During the past decade, Monroe County has taken a leading role in the regional effort to combat climate change and adapt to rising seas. The County is continuing its coordination and activities with the four-county Southeast Florida Regional Climate Change Compact.

A revised Regional Climate Action Plan was issued in November 2017 and presented at the 2017 Climate Summit held in Fort Lauderdale. For the County, planning for climate change and sea-level rise must be integrated into all of our decision-making for a cohesive response.

Canal Restoration Program

In 2014, Monroe County embarked on a Canal Restoration Program after a study showed that 311 of the 502 canals throughout the island chain did not meet the State’s minimum water quality criteria – and are a source of nutrients and other contaminants to nearshore waters.

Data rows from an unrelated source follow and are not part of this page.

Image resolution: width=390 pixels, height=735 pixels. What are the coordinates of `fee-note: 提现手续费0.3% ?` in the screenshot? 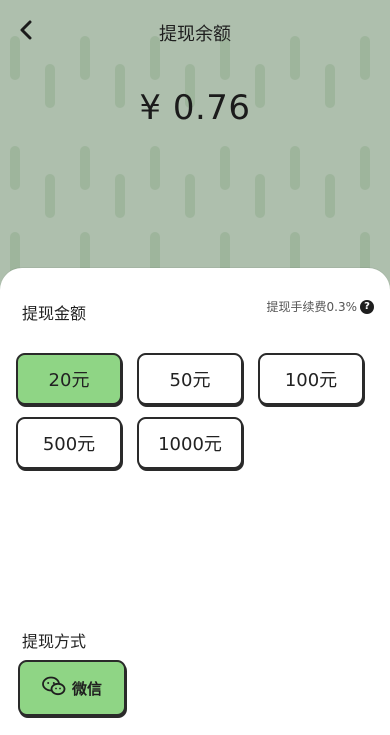 It's located at (320, 306).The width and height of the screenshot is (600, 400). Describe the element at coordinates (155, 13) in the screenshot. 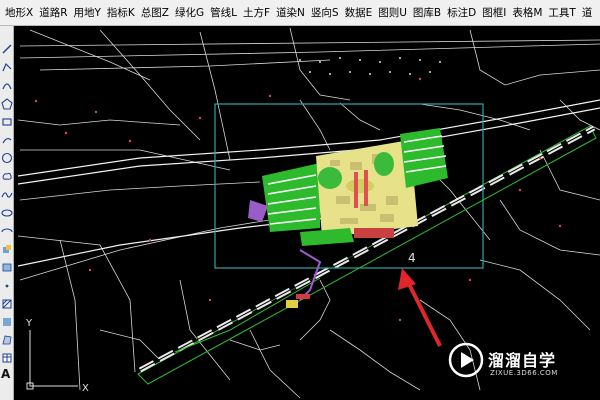

I see `menu-item: 总图Z` at that location.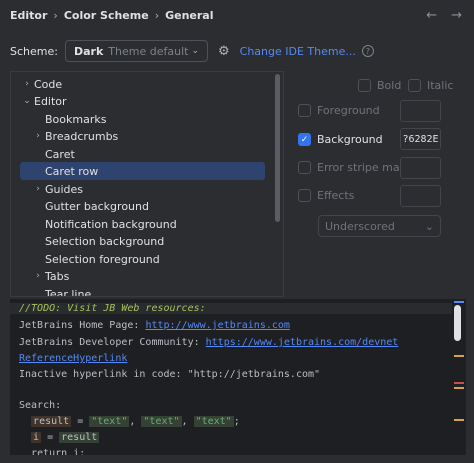 Image resolution: width=474 pixels, height=463 pixels. Describe the element at coordinates (72, 171) in the screenshot. I see `tree-item-label: Caret row` at that location.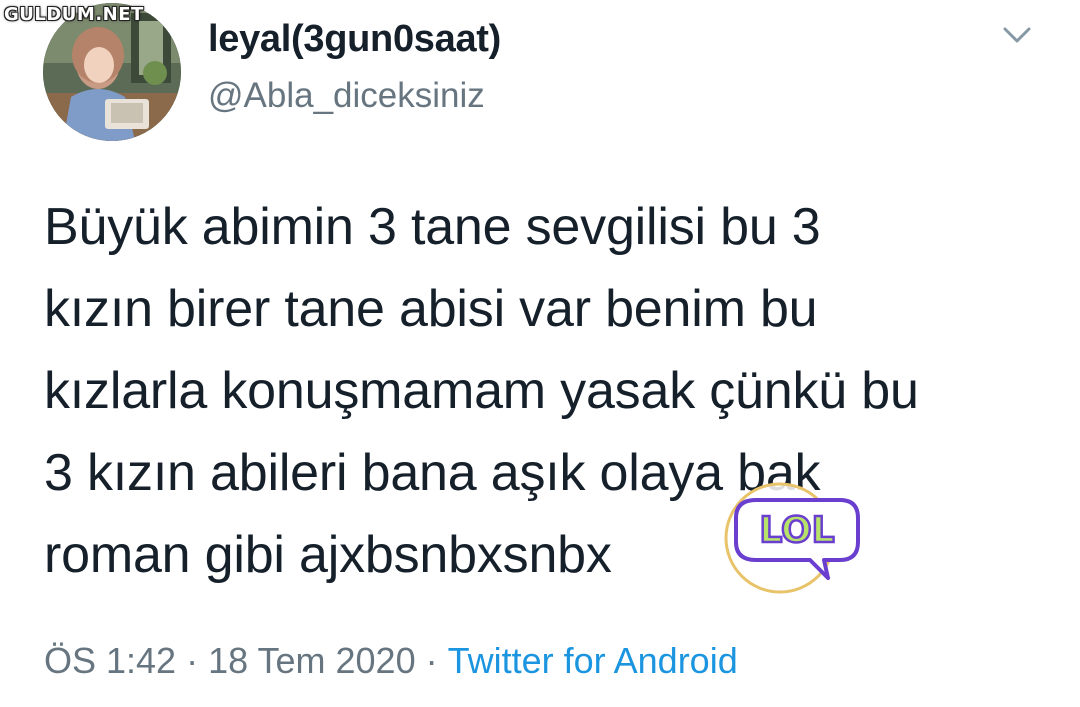 This screenshot has width=1080, height=707. Describe the element at coordinates (431, 309) in the screenshot. I see `tweet-text-line: kızın birer tane abisi var benim bu` at that location. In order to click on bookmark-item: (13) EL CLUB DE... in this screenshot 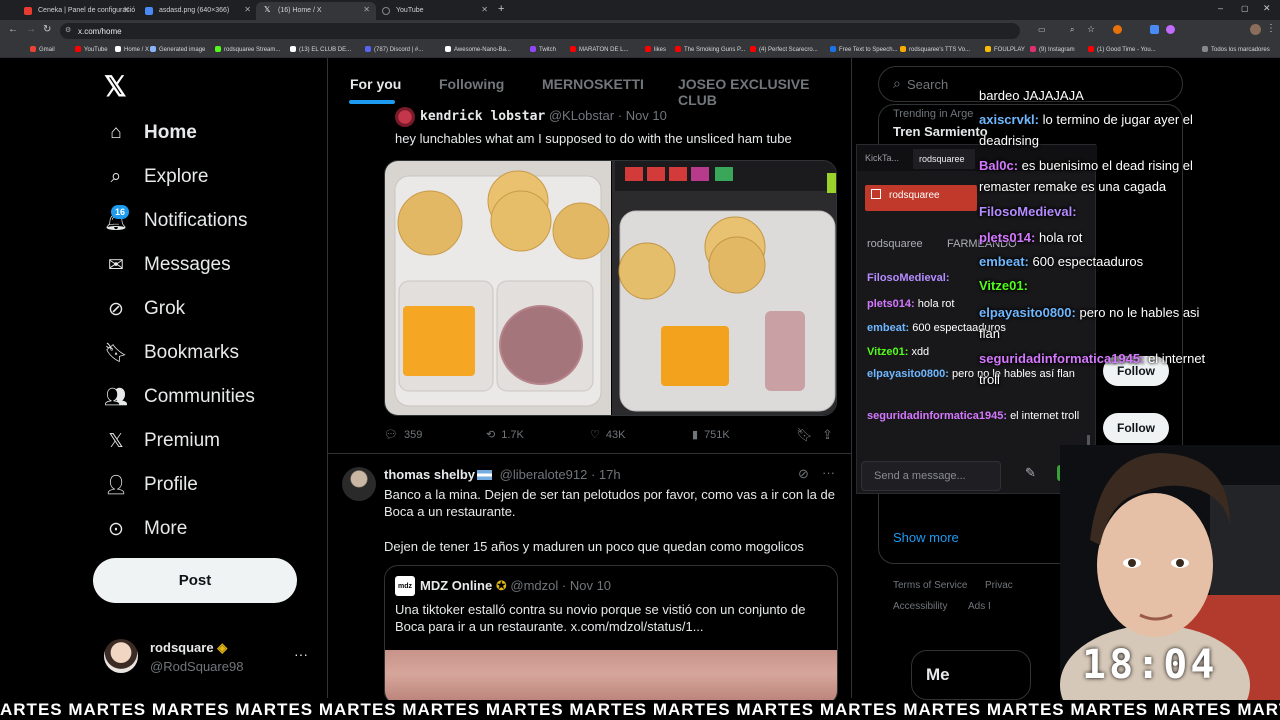, I will do `click(320, 50)`.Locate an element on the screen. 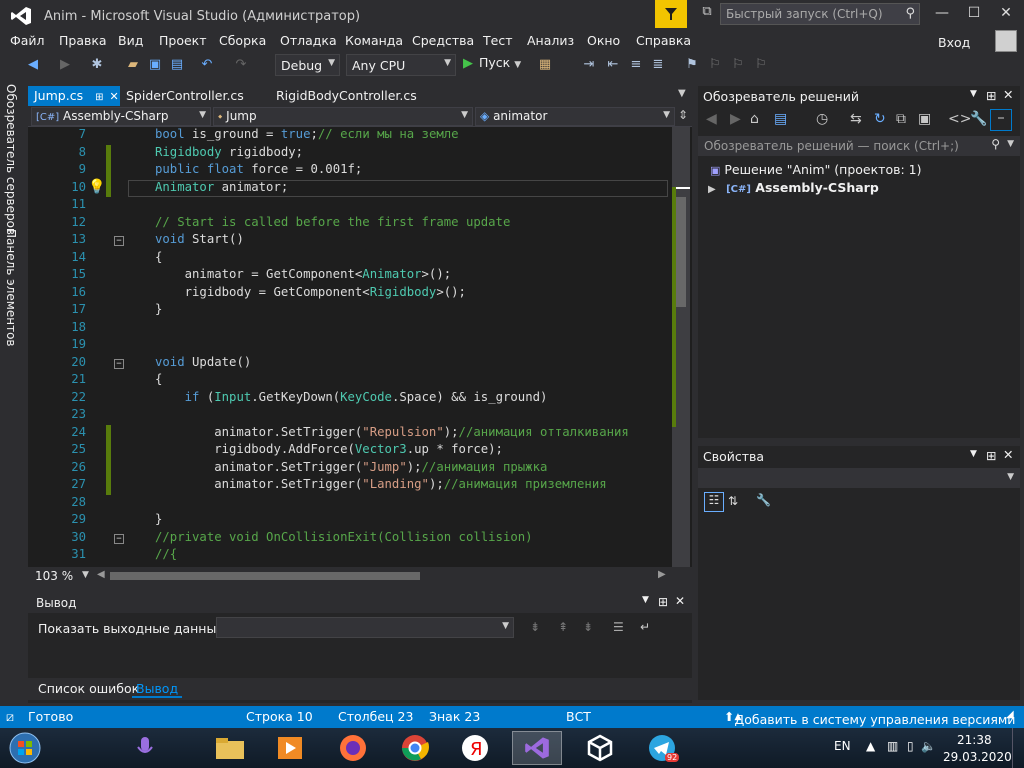 This screenshot has height=768, width=1024. visual-studio-taskbar-icon is located at coordinates (537, 748). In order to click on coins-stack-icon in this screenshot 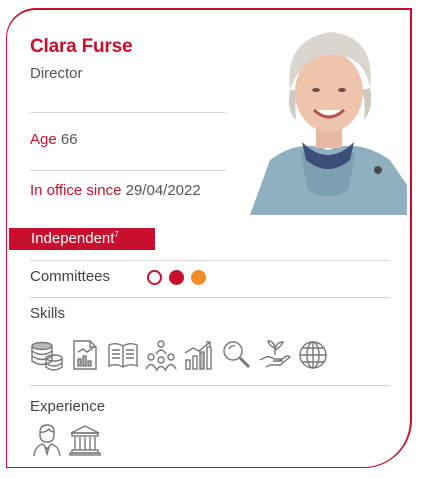, I will do `click(47, 355)`.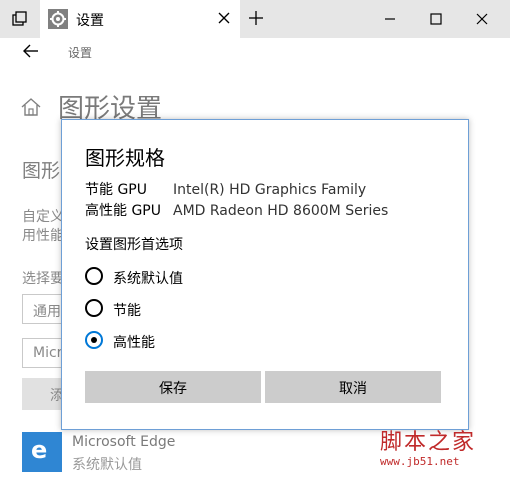  What do you see at coordinates (125, 158) in the screenshot?
I see `dialog-title: 图形规格` at bounding box center [125, 158]. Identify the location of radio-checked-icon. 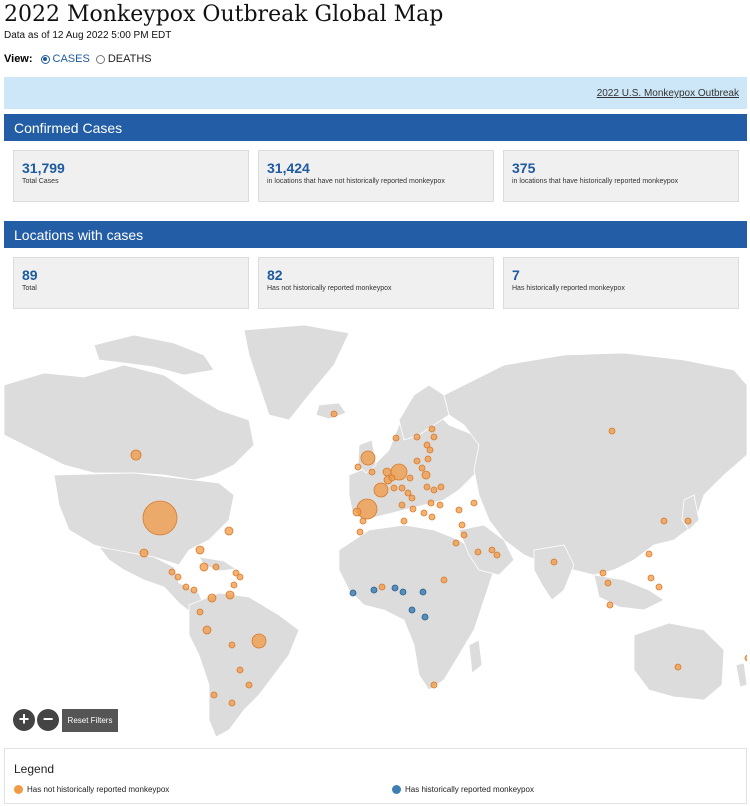
(45, 59).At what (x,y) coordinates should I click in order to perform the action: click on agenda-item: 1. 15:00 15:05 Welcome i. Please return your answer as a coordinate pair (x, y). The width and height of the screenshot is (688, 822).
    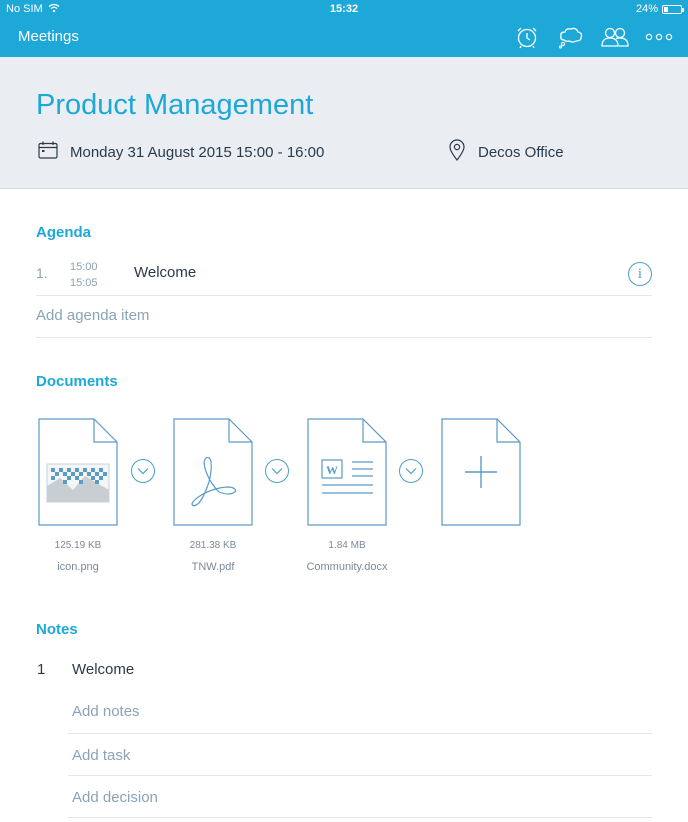
    Looking at the image, I should click on (344, 274).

The County has funded $7 million for 8 demonstration projects that used different methods for canal restoration. The purpose was to verify the applicability, feasibility, effectiveness, and costs of the different methods. State and federal grants have contributed more than $1 million to this program.

Results from a U.S. Environmental Protection Agency grant – which provided funding to address data gaps and changes to the State’s DEP dissolved oxygen methodology and criteria in the canal masterplan – showed a reduction in the number of “Poor” classified canals throughout the Keys. Based on this new information, the County is re-ranking and prioritizing canals for potential restoration projects.

PACE Program

In 2018, the Board of County Commissioners adopted the PACE (Property Assessed Clean Energy) Program that provides alternative options for funding of projects that increase energy effectiveness. Homeowners can receive funds, based on specific parameters, and pay back the funds through their property taxes.

Climate Modeling Research

The County continues with climate modeling research to better characterize damage assessments from sea level rise.